Work to complete:
When you reach the line containing "The image size is (1014, 1017)." in the data below, begin returning lines exactly as written, and stop once the line containing "Task: Click the 'hip" has been returned.
BEGIN Source data
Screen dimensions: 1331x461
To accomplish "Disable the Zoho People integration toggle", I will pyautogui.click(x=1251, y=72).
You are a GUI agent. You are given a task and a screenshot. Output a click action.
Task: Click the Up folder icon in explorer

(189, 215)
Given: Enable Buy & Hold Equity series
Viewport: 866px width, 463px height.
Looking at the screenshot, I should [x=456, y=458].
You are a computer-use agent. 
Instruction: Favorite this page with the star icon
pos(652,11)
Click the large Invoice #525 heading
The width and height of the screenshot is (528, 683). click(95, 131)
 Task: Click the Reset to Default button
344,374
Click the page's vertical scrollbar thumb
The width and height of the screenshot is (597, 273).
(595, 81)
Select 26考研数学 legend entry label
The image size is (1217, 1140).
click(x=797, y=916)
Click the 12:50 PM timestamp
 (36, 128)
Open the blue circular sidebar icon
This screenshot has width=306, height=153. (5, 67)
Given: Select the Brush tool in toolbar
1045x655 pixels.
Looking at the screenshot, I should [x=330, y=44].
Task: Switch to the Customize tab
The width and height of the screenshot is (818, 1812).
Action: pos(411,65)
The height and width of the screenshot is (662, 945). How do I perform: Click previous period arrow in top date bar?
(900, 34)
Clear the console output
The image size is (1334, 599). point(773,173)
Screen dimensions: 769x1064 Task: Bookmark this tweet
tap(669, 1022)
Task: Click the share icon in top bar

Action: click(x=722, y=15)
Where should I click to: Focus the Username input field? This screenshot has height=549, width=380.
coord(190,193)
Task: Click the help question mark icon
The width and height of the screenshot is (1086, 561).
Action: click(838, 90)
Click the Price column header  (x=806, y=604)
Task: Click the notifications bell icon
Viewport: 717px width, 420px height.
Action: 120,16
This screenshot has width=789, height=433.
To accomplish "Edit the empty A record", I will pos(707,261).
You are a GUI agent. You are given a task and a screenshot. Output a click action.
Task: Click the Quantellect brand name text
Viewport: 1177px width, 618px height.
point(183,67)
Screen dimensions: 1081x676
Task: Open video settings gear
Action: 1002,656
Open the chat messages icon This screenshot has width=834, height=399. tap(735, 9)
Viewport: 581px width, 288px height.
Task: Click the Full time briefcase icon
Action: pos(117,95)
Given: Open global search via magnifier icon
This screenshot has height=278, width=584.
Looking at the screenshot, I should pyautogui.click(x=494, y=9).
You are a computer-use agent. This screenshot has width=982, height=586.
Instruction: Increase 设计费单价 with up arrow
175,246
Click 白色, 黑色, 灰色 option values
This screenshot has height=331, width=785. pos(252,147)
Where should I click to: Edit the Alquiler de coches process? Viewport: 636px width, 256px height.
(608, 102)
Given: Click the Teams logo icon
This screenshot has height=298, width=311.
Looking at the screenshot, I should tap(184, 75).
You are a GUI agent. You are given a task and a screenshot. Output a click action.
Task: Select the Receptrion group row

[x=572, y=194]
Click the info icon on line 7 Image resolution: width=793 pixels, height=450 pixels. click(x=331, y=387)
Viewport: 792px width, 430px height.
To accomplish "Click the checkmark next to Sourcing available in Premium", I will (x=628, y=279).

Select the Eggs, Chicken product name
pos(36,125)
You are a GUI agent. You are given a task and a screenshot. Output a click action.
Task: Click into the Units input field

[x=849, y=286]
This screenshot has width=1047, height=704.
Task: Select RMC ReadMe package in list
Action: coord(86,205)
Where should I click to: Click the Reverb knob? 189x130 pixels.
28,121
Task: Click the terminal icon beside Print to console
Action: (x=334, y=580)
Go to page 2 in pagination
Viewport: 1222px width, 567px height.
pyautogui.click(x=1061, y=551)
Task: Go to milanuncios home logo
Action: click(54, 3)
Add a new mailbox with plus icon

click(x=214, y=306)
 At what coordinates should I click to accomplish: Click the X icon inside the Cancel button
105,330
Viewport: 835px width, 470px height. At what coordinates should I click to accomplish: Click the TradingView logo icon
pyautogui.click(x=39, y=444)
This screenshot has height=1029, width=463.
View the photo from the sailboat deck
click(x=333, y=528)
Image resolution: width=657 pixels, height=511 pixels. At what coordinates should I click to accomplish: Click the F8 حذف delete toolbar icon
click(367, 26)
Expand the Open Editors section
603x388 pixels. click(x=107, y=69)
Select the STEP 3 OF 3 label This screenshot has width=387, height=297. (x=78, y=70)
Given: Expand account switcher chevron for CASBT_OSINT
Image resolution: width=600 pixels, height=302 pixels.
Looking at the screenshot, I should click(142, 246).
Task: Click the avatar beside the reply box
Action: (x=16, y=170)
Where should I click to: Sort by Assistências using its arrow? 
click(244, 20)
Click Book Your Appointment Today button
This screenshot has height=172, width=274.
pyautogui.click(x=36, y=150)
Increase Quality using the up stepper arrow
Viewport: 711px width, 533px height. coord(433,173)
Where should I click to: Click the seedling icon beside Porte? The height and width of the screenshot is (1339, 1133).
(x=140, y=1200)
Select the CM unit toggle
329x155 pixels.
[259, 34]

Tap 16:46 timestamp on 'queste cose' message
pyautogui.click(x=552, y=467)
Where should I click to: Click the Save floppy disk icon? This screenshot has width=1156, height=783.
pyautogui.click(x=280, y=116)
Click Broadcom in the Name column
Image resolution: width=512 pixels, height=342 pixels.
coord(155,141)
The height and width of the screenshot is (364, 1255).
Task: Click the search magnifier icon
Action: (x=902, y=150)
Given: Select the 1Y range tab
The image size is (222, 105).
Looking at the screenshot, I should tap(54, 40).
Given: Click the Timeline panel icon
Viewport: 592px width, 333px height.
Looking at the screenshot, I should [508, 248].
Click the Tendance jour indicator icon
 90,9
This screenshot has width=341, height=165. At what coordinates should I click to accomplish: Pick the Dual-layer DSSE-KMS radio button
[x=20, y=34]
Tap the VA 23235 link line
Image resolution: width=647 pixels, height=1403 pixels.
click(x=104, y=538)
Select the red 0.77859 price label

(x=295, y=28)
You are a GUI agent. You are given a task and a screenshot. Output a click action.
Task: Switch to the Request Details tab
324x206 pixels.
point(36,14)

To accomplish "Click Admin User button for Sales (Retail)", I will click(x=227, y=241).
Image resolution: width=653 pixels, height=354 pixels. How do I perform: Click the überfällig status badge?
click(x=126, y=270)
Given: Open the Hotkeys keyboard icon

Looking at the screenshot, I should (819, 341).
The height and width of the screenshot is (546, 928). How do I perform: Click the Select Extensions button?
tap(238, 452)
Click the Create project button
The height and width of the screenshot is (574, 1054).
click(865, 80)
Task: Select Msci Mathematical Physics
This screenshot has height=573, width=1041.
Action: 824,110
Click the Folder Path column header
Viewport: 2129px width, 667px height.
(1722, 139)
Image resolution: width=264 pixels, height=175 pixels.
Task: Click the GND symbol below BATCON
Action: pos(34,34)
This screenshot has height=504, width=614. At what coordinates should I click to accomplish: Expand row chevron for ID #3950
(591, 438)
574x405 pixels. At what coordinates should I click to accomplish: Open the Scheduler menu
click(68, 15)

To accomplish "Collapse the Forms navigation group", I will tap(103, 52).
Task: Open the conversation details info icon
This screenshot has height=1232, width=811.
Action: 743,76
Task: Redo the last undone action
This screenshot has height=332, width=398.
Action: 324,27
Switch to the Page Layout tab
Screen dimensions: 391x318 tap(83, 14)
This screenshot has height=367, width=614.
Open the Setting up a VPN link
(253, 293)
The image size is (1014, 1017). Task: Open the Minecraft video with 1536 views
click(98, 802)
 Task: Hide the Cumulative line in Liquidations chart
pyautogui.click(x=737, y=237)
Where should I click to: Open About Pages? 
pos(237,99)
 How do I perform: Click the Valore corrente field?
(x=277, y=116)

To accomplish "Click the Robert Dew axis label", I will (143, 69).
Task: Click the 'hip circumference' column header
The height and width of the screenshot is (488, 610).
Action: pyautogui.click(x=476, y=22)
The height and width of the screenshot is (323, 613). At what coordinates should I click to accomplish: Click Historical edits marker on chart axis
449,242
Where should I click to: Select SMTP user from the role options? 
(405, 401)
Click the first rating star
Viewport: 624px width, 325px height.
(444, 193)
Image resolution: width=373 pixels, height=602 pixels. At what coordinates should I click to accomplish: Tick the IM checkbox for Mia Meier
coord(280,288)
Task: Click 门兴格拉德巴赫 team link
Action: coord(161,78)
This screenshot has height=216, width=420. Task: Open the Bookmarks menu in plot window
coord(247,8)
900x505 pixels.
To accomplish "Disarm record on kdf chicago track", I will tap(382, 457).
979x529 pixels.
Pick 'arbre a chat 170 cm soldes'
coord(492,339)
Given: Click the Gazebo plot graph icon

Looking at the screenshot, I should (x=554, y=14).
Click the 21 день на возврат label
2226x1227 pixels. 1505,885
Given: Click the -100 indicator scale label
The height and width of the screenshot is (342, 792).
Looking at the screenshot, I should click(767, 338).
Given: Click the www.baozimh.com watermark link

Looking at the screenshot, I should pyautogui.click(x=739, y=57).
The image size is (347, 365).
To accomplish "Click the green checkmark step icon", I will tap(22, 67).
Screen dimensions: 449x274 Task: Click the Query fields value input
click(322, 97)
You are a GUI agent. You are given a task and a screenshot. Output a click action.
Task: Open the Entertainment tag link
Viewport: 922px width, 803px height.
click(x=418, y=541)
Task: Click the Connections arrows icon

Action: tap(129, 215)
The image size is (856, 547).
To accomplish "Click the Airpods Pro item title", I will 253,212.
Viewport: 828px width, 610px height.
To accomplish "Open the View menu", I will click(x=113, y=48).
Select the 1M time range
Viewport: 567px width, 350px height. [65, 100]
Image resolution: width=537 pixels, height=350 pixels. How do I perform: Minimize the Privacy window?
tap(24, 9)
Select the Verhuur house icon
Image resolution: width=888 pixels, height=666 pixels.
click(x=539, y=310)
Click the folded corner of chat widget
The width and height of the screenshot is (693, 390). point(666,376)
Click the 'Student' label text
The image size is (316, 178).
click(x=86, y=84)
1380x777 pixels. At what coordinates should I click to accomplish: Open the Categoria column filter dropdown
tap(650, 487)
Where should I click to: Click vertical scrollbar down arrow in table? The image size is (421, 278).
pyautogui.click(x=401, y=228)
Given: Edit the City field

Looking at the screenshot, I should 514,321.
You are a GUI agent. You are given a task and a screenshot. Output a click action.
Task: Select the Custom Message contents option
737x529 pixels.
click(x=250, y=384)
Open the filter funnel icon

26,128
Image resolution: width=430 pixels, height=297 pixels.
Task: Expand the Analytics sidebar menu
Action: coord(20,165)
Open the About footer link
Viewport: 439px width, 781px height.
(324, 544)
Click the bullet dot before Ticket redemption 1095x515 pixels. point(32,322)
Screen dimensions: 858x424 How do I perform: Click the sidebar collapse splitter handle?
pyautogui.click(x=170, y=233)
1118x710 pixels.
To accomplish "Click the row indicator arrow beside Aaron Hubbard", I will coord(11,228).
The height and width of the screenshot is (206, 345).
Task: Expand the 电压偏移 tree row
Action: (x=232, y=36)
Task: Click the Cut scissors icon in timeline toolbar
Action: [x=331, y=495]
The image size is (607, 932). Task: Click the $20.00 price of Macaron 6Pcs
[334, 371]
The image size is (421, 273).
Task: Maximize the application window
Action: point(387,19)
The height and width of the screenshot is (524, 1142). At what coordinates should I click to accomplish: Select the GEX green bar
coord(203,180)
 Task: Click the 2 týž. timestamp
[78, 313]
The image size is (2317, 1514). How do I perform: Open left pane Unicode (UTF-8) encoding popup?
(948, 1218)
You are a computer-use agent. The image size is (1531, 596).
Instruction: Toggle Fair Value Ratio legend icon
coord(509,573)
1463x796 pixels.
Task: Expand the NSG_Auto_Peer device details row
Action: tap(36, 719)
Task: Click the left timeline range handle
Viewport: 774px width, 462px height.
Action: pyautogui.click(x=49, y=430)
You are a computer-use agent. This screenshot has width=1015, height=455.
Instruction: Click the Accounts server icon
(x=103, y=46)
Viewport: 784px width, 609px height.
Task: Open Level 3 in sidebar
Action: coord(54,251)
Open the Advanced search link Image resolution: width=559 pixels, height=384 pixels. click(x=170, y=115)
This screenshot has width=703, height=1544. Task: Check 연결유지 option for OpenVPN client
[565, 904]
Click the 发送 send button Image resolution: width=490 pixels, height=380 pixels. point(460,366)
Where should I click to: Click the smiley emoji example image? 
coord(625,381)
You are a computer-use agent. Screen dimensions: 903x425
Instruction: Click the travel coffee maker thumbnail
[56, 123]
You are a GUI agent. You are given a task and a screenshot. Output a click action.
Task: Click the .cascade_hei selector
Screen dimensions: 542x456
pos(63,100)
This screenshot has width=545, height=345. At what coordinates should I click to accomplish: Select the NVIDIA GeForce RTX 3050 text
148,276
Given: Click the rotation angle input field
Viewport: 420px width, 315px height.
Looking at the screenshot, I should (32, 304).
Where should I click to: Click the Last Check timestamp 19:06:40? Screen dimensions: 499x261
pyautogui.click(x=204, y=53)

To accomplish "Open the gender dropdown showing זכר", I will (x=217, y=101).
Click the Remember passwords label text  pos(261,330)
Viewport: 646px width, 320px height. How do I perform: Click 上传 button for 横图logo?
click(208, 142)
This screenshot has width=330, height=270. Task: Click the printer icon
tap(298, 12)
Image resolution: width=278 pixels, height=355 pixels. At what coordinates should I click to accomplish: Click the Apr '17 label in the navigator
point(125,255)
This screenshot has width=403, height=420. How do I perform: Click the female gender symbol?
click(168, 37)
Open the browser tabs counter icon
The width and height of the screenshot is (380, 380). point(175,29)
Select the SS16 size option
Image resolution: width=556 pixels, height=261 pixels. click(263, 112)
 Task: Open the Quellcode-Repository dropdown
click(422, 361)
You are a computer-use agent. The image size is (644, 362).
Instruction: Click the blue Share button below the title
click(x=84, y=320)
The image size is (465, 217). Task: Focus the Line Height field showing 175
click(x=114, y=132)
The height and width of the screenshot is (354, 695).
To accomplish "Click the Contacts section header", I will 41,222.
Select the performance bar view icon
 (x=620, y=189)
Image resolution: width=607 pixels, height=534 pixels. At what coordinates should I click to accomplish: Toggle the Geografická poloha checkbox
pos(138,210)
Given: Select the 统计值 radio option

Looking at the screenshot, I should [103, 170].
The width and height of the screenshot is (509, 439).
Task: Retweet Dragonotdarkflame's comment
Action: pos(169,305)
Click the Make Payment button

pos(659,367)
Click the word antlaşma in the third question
END Source data
Written response:
The image size is (1014, 1017). Task: Open the Minecraft video with 1536 views
click(98, 802)
 Task: Hide the Cumulative line in Liquidations chart
pyautogui.click(x=737, y=237)
Where should I click to: Open About Pages? 
pos(237,99)
 How do I perform: Click the Valore corrente field?
(x=277, y=116)

To accomplish "Click the Robert Dew axis label", I will (143, 69).
Task: Click the 'hip circumference' column header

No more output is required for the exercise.